Monday, January 19, 2004

A Brave New World Wide Web

"We don’t know what the web is for but we’ve adopted it faster than any technology since fire." -- David Weinberger (co-author), The Cluetrain Manifesto: The End of Business as Usual, 2000

According to Cluetrain, the magic of the Internet is that we are all finding our voices and communicating directly with each other. According to a Harris Interactive poll, 69% of American adults were users of the Internet in 2003 (as opposed to just 9% in 1995). What are these 146 million people talking about? Everything. We’re comparing notes and sharing first-hand knowledge. Cluetrain co-author Christopher Locke calls the Net "a powerful multiplier for intellectual capital." We are talking on many levels in many roles. We are doing it instantaneously and without filters.

One of the ways we are communicating is consumer-to-consumer. I probably don’t need to tell you the worth of reviews posted to www.amazon.com and www.epinions.com. You may have even found one valuable enough that you wanted to "pay it forward" by posting a review of your own, right? Us consumers collectively know more about any given product than the manufacturer does. After all, we have the company’s employees drastically outnumbered. Now that we are talking directly to each other, we are rapidly becoming a force to be reckoned with. Companies that decide to listen and join in on the conversation with an open and honest attitude will keep our business. Companies that don’t won’t.

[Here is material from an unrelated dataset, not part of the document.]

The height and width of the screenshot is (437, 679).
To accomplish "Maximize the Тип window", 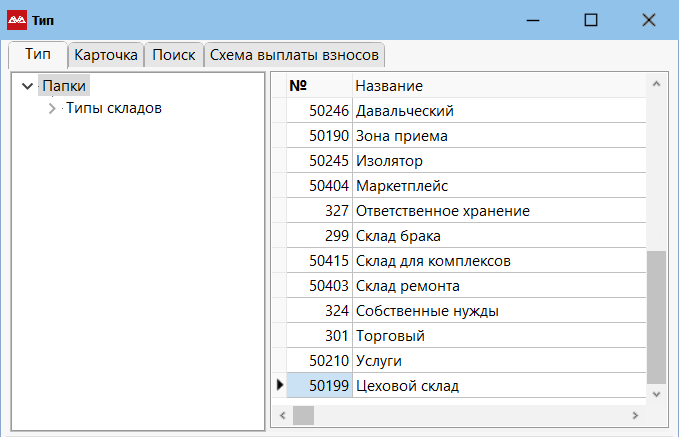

One of the first causalities of this Brave New World Wide Web are monolithic computer software companies that don’t know how to give their customer’s what they really want. Enter open source software. Check out the first four winners of the newly announced Open Source Awards. Whether or not you find those projects to be useful, personally, you will certainly find it interesting to see the motivation behind their existence. What do they portend? Will all software go open source? Hardly. But the ones that remain commercial will have to be just as adaptable in their own way.